Now, if you are trying on the t-shirt anyway, have a careful look at the neckline. Does it sit perfectly or does it pull back it bit? Slightly gaping at the back neck while it sits high against your throat? It that is the case, you will need to make an alteration or my high, straight neckline will quite uncomfortable.

Put the pieces together at the shoulder line and draw a new shoulder line, mine was 1.5 cm to the front. Move center front and back as well and draw the new neckline (don't worry about getting it perfect, it won't be used in the end result).

Separate the pieces again mark a point 2 cm outside the under arm point (the point on the bodice where the armscye meets the side seam. If your pattern has quite narrow sleeves which pull into the armpits a bit, you may also want to drop this point by 1 or 2 cm.
Also mark a point 1 cm above and 1.5 cm out from the shoulder point. Draw the new shoulder lines like the blue ones in the picture.

Draw a new armscye. It should not cross the old one.

Now, slash both pattern pieces at the waistline and open up by 3 cm. Draw your new side seam from the under arm point to the lower waistline. 
Draw the bottom edge of the shirt. Mine is usually about 10 cm below the waistline but this is based on your preference. I also keep the bottom edge as straight as possible because I love to use fabrics with stripes for this design.

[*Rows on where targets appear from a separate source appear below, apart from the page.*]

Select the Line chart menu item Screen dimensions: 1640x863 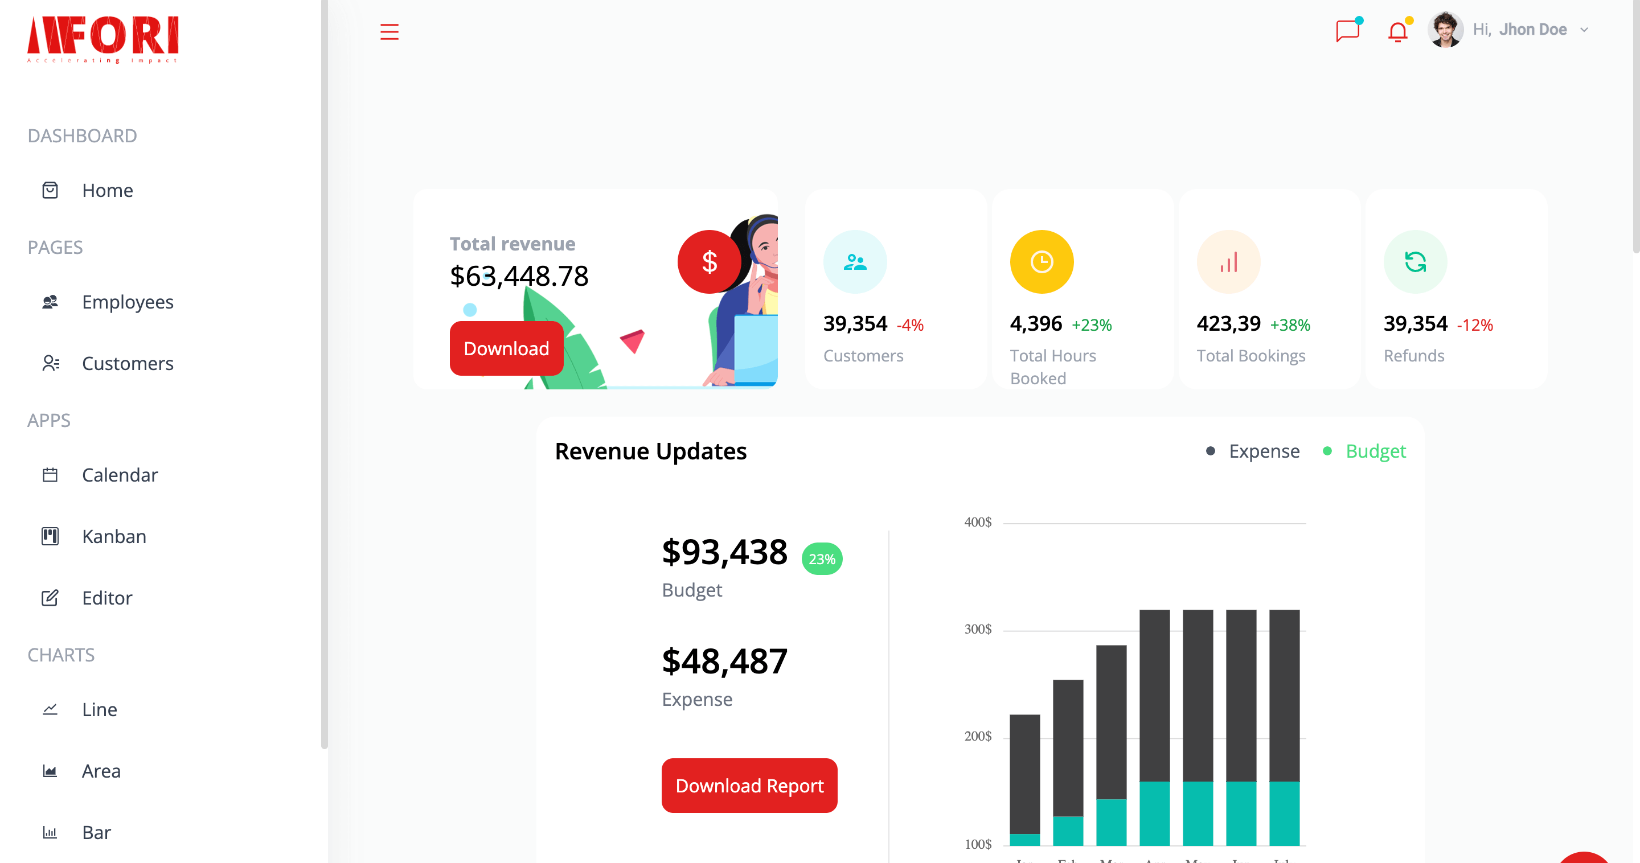tap(99, 710)
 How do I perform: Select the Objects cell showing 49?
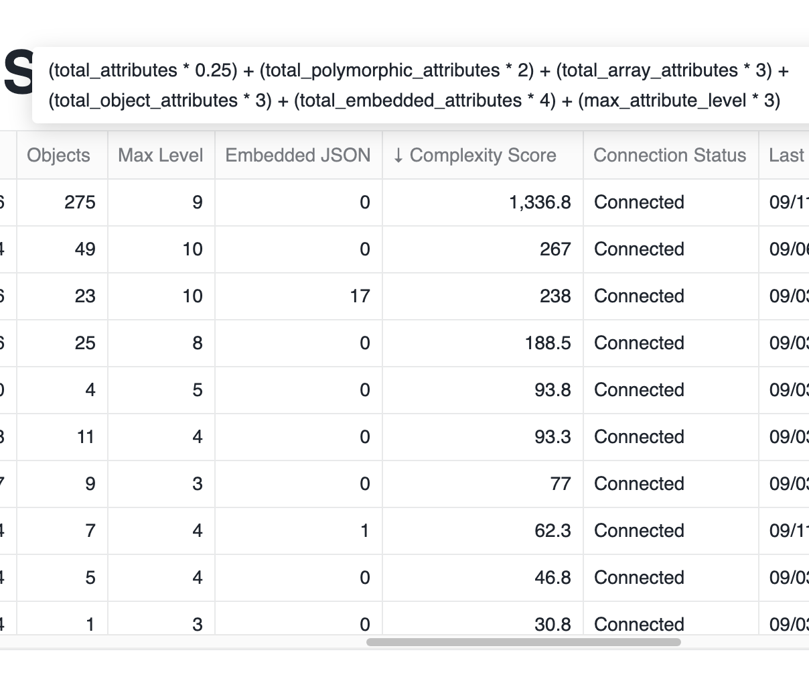[x=84, y=249]
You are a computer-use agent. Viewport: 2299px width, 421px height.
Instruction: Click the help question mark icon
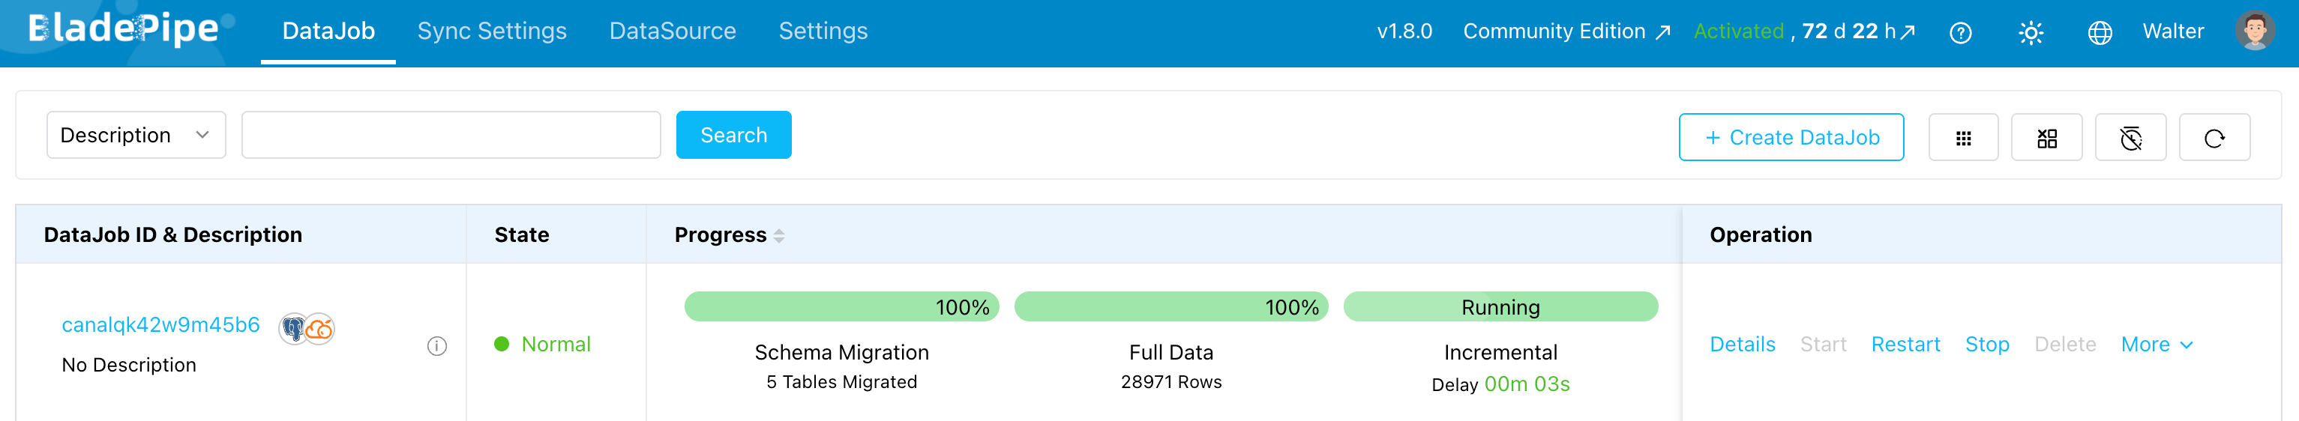point(1960,33)
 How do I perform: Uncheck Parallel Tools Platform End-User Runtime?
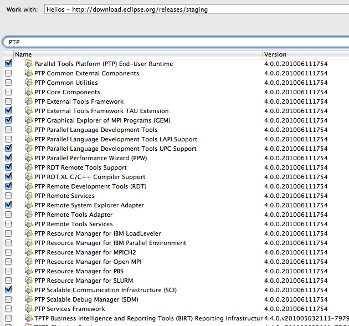8,64
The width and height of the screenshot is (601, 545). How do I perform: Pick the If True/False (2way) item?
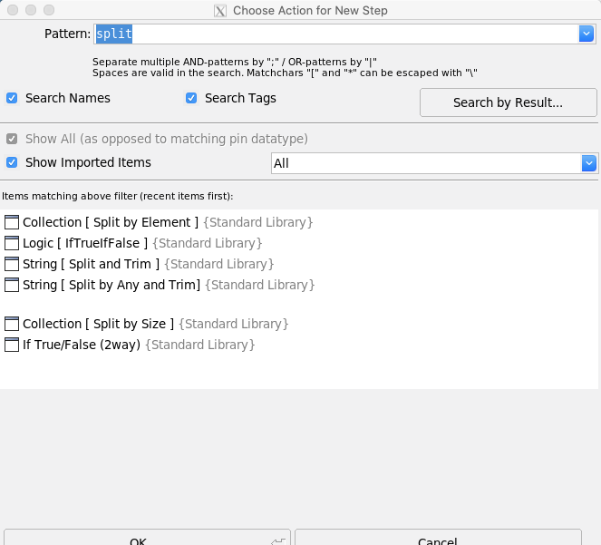pos(82,345)
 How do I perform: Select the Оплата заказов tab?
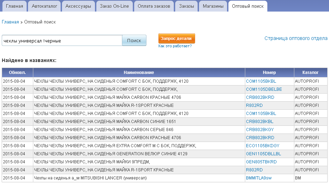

You can use the pattern like this if you prefer your usual neckline To get my favorite neckline, there is one more step:

Mark a point about half way on the shoulder line and draw a straight line from that point to center front and back. You want this line to be the same length on both front and back.

This neckline should be made with a cut-on facing. You make this by mirroring 4 cm over the line you just drew.

And now, you still need a sleeve pattern. The upper bodice is fairly loose fitting and so is the sleeve. This means you can get away with drafting a very easy pattern:

Draw a vertical line about as long as you want your sleeve to be. Square across at 9 cm below the top. 

Measure the front and back armscye are draw diagonal lines from the top of the vertical line to the horizontal one with those measurements.

Draw in the sleeve head. At the front, it should cross the help line at about 1/3, at the back at about 1/2. Measure the sleeve head and remove any excess length at the edges.

Draw the side seams, you'll want these to be fairly tapered.

Your pattern is now finished. Add seam and hem allowances to your preference.